There still are adult speakers in the largely indigenous community of El Cozar in Reyes. However, it is doubtful that this language will survive much into the 21st century. Such is the margination of the indigenous people in the Beni that very little Reyesano words have entered the popular criollo Spanish, very unlike the situation in Quechua and Aymara influenced areas. There are many indigenous terms in "camba" (Spanish of the Beni) but they are mostly of Guaraní origin carried to the Beni by the original settlers from Santa Cruz.
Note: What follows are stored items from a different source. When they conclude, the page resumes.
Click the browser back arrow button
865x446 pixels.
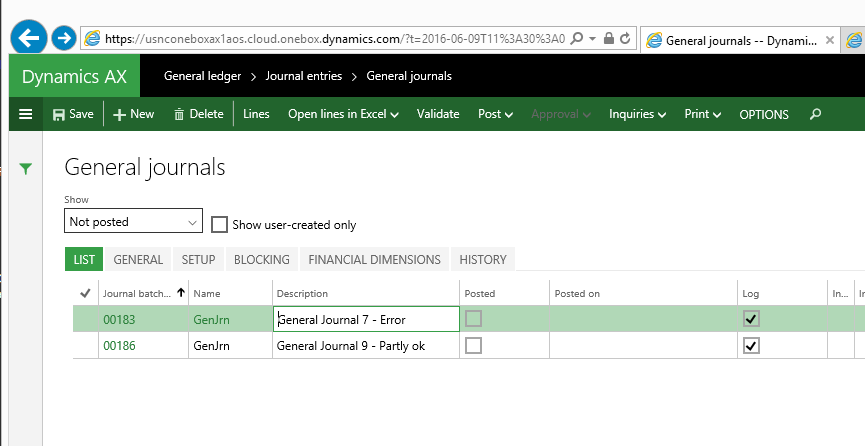pos(29,39)
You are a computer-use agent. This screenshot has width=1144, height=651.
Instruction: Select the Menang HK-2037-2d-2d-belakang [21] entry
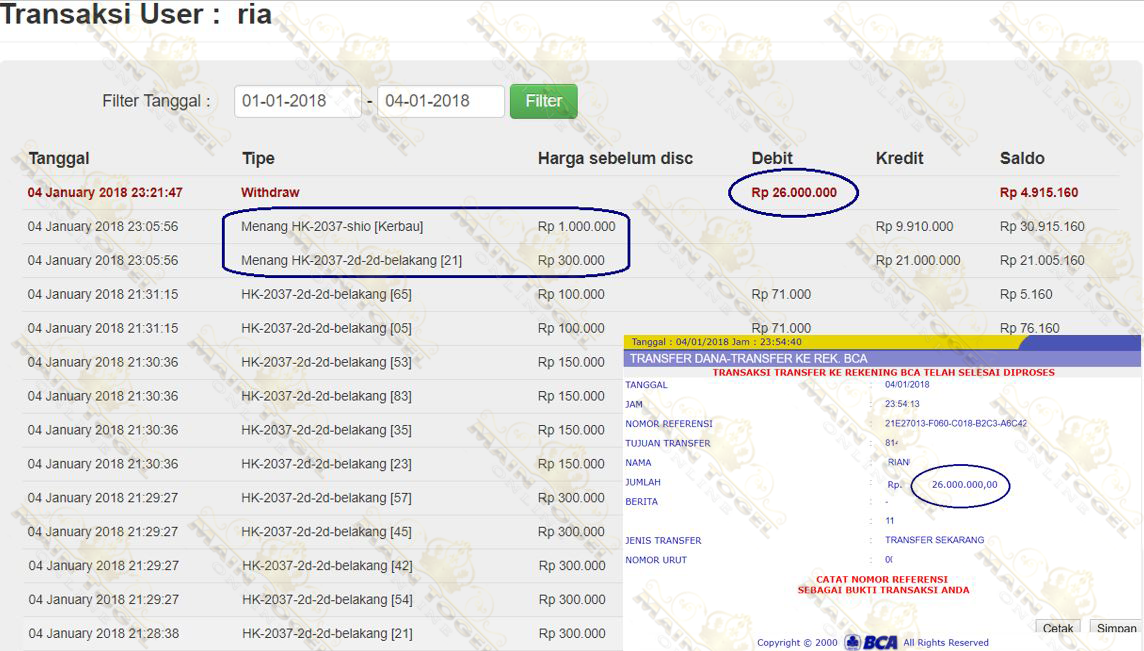(x=351, y=260)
Evidently the name Reyesano comes from the name of the town of Reyes, of the José Ballivián Province in the Department of the Beni in the plains adjacent to the Bolivian Amazon. The language is also known as Sapiboca (Sapibocona), Maropa, Chumana, and perhaps Warisa (Guariza); these may have corresponded to different dialects.

== Phonology ==
=== Consonants ===

|  |  | Labial | Dental/ Alveolar | Retroflex | (Alveolo-) palatal | Velar |  | Glottal |
| plain | lab. |
| Plosive/ Affricate | voiceless | p | t | tʂ | tɕ | k | kʷ |  |
| vd./prenasal | b ~ ᵐb |  | dʐ ~ ᶯdʐ |  |  |  |  |
| Fricative | voiceless |  | s |  | ɕ |  |  | h |
| voiced | (β) | ð |  |  |  |  |  |
| Nasal |  | m | n |  |  |  |  |  |
| Rhotic |  |  | ɾ |  |  |  |  |  |
| Approximant |  | w | l |  | j |  |  |  |

Voiced sounds /b, dʐ/ are heard as prenasal [ᵐb, ᶯdʐ], except in word-initial positions, where the nasal component is weak or not heard.

/w/ may also be heard as a fricative [β] when before front vowels /i, e/.

=== Vowels ===

|  | Front | Central | Back |
| Close | i |  | ʊ |
| Mid | e |  |
| Open |  | a |  |

Sounds /i, ʊ/ may also be heard as semivowels [j, w] when in the position of consonants.